Esta nova ameaça surge, recorde-se, poucos dias depois de o Governo ter apresentado o documento de estratégia orçamental para o período 2015-2018, que estabelece um novo aumento da taxa normal do IVA (mais 0,25 pontos percentuais, para 23,25%) e da taxa social única paga pelos trabalhadores, de 11% para 11,2%, dos impostos sobre tabaco, doces e salgados, de outros impostos ainda por definir e, eventualmente, também da taxas sobre os produtos farmacêuticos.
Os permanentes ganhos de eficácia do fisco associados ao sucessivo aumento (de lei) dos impostos tem-se traduzido num significativo crescimento da carga fiscal efetiva suportada pelos portugueses. Um facto que se junta à degradação contínua de salários dos trabalhadores “antigos”, a uma política de salários impensável, a níveis de terceiro mundo, para os trabalhadores “novos”, a um desemprego com níveis inaceitáveis nas franjas mais idosas e mais jovens da população ativa, e, por fim, ao surgimento de um novo e alarmante fenómeno, o dos novos pobres, o dos desempregados cujo subsídio de desemprego chegou ao fim. O resultado de tudo isto é o estrangulamento da economia: as empresas, que passam o fardo para os salários dos seus trabalhadores, que, já esmagados pela carga fiscal, matam as empresas ao colocarem um forte travão nos seus padrões “normais” de consumo, levando-as a despedir para não fechar ou a fechar despedindo toda a gente.
Portugal conseguiu a chamada “saída limpa” do processo de assistência financeira internacional que chega agora ao seu termo. Fica o registo de que esta foi a forma escolhida pela Europa e não por Portugal. De que tivemos a sorte – ou o azar, o futuro o dirá – de estarmos a viver um período de afluência anormal de capitais a este lado do mundo, um fluxo que, para além de todos os créditos que o Governo possa reclamar nesta matéria, é a verdadeira justificação para que um país como Portugal, que continua classificado pelas agências de rating como “lixo”, se financie a taxas surpreendentemente baixas.

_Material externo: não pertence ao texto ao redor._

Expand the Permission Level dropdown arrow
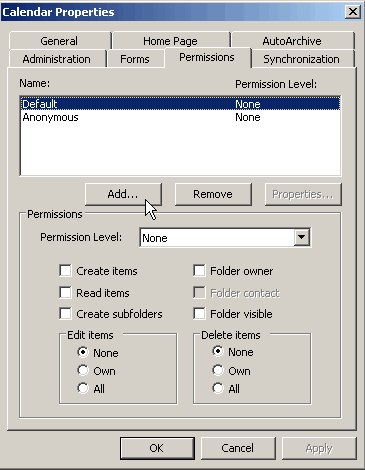Screen dimensions: 365x470 302,238
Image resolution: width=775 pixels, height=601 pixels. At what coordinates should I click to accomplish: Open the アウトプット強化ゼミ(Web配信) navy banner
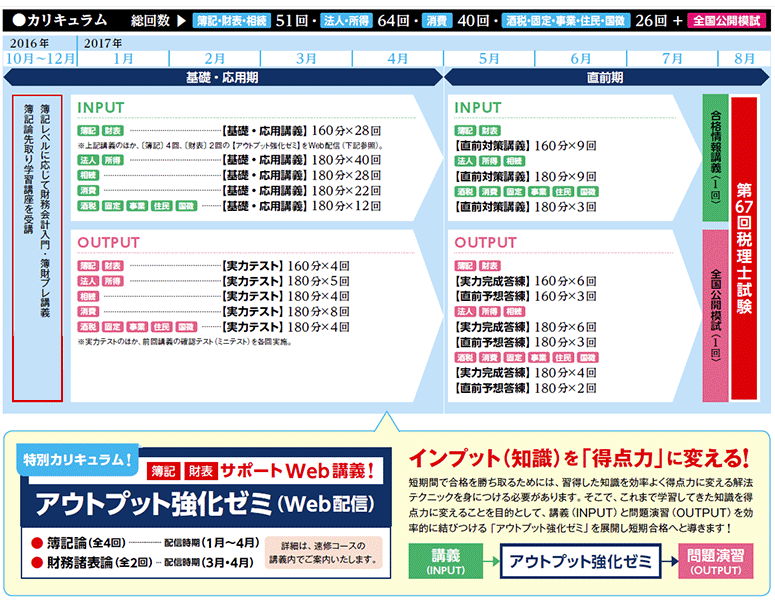click(207, 501)
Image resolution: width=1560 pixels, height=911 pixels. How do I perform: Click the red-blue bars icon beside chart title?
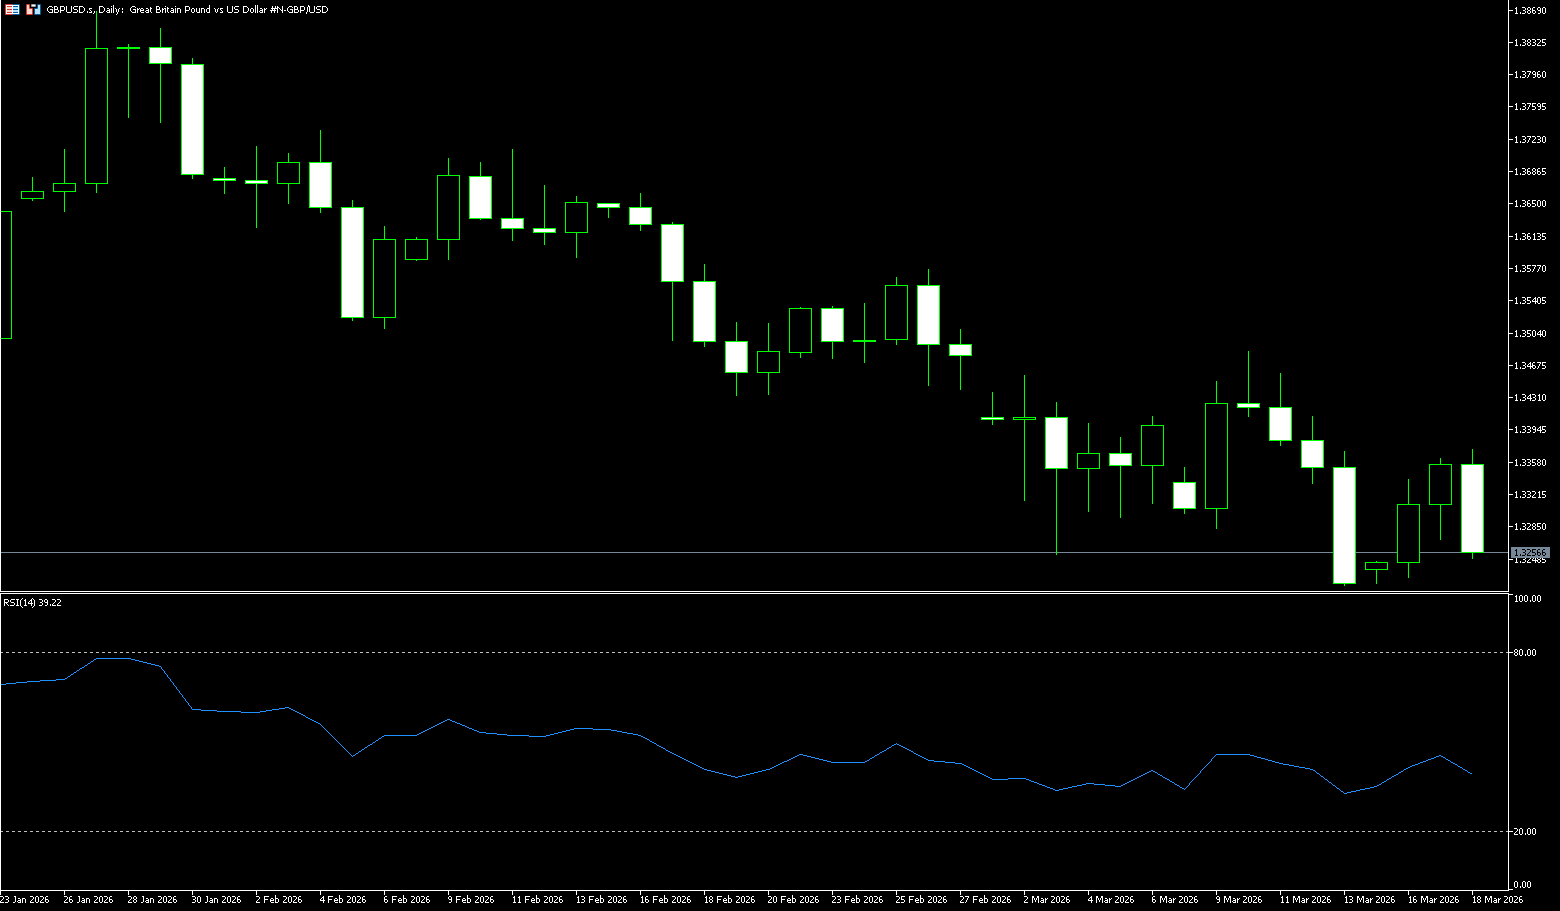[x=33, y=9]
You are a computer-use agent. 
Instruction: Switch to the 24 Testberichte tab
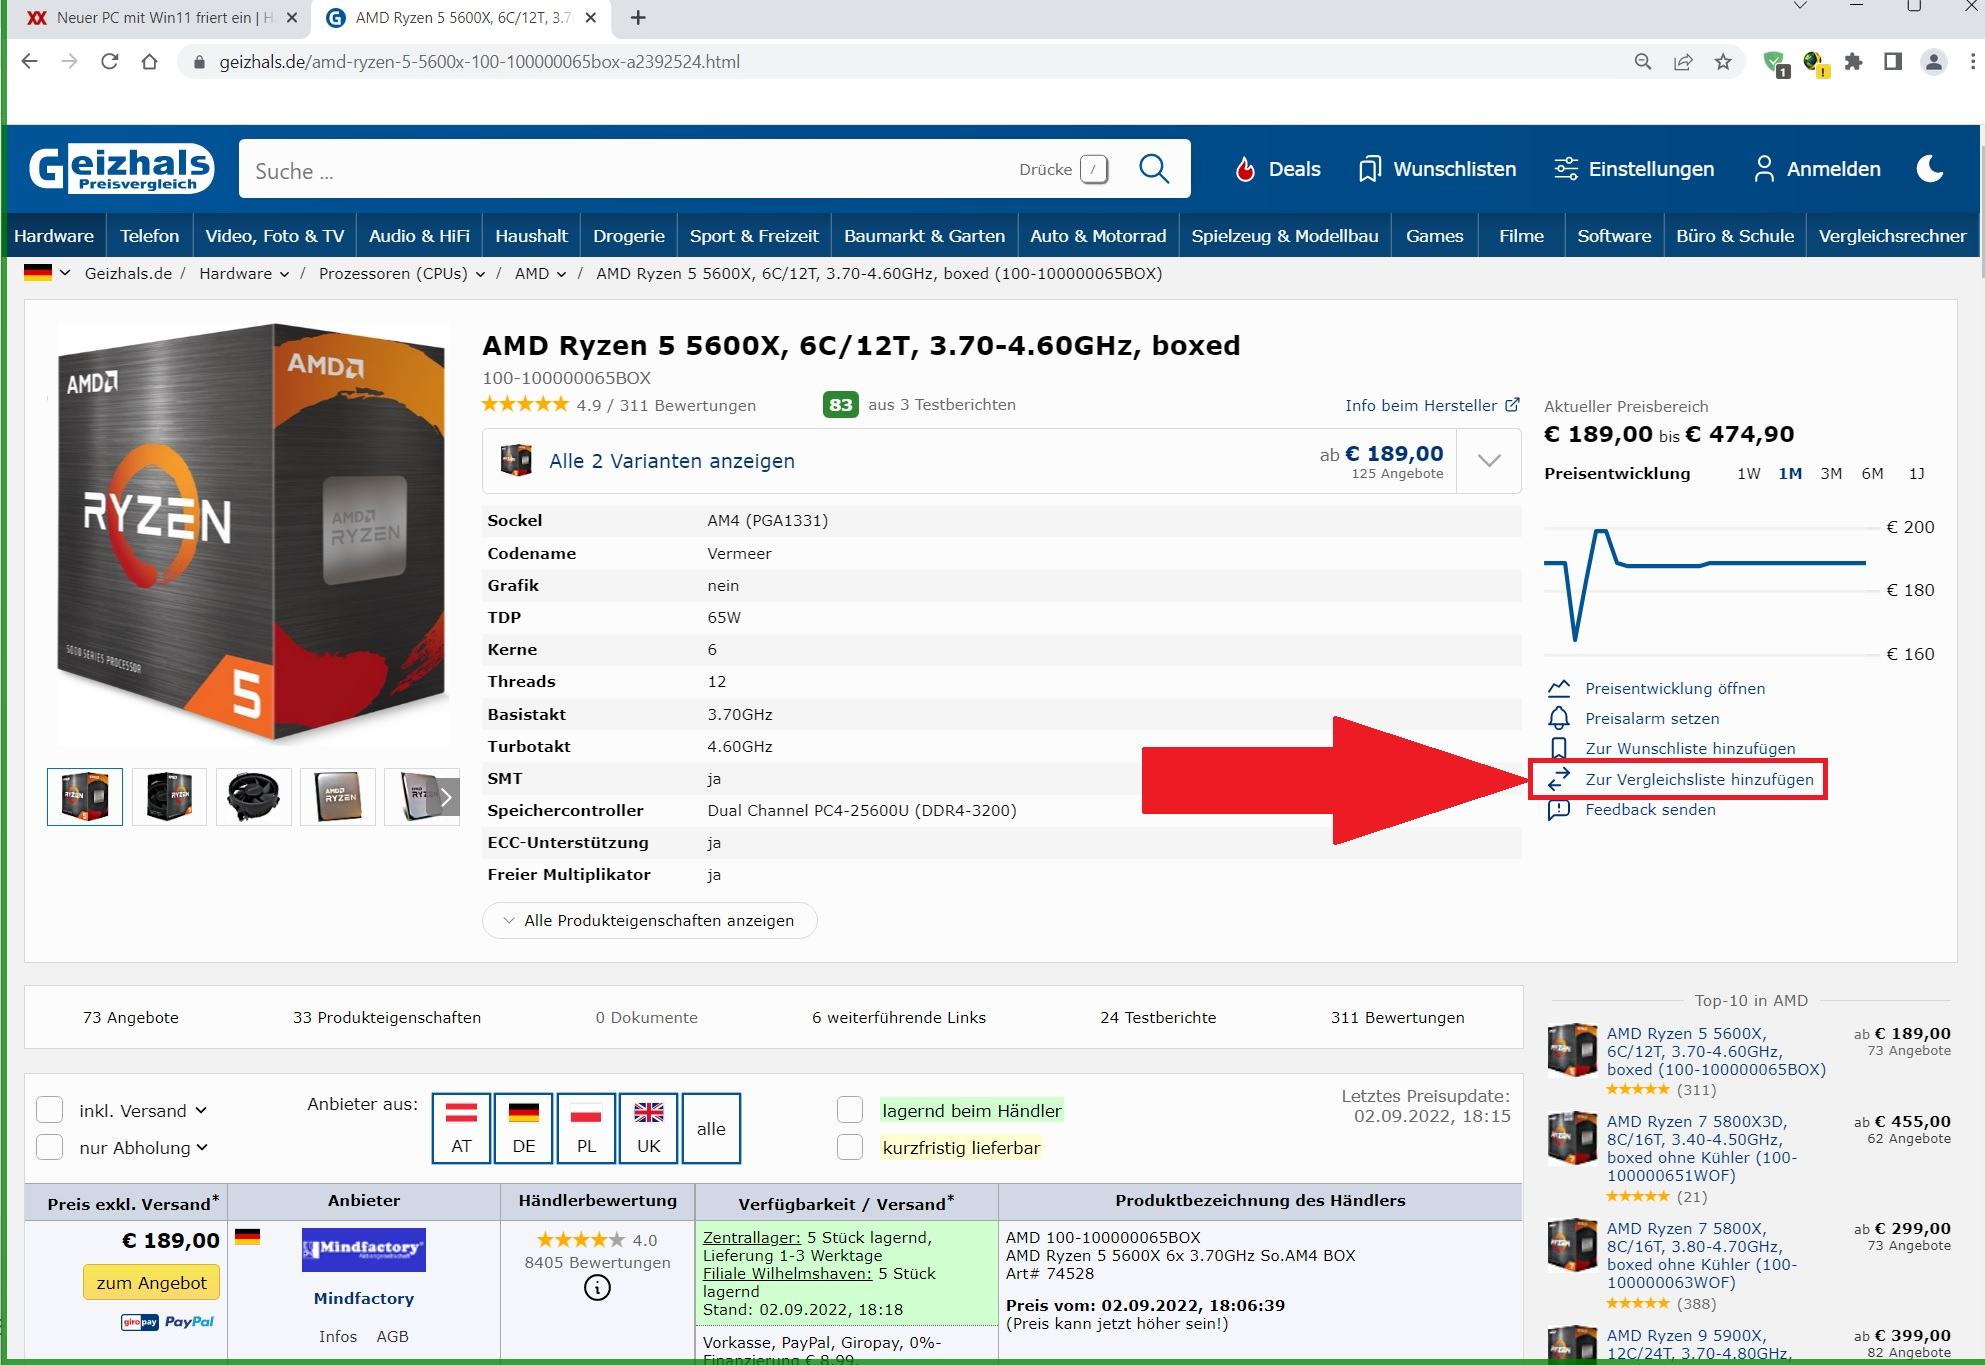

E de que, pesada uma e outra coisa, voltamos aos mercados, sem o suporte de qualquer rede, objetivamente cedo de mais. Ficamos não só nas mãos dos mercados – no sentido em que eles olham para nós de acordo com o que objetivamente valemos -, como também nas mãos da sorte e do azar – dependentes de fatores que nada têm a ver connosco, e que podem fazer com que o dinheiro regresse para onde veio tão facilmente como tem agora chegado.
E é com este cenário, de um Portugal altamente endividado mas “não assistido”, com todas as almofadas esgotadas, com uma carga fiscal suicida e com um desemprego que ninguém pode aceitar que continuaremos a ter de cumprir obrigações muitíssimo exigentes, para não dizer impossíveis, para com credores e parceiros do Euro.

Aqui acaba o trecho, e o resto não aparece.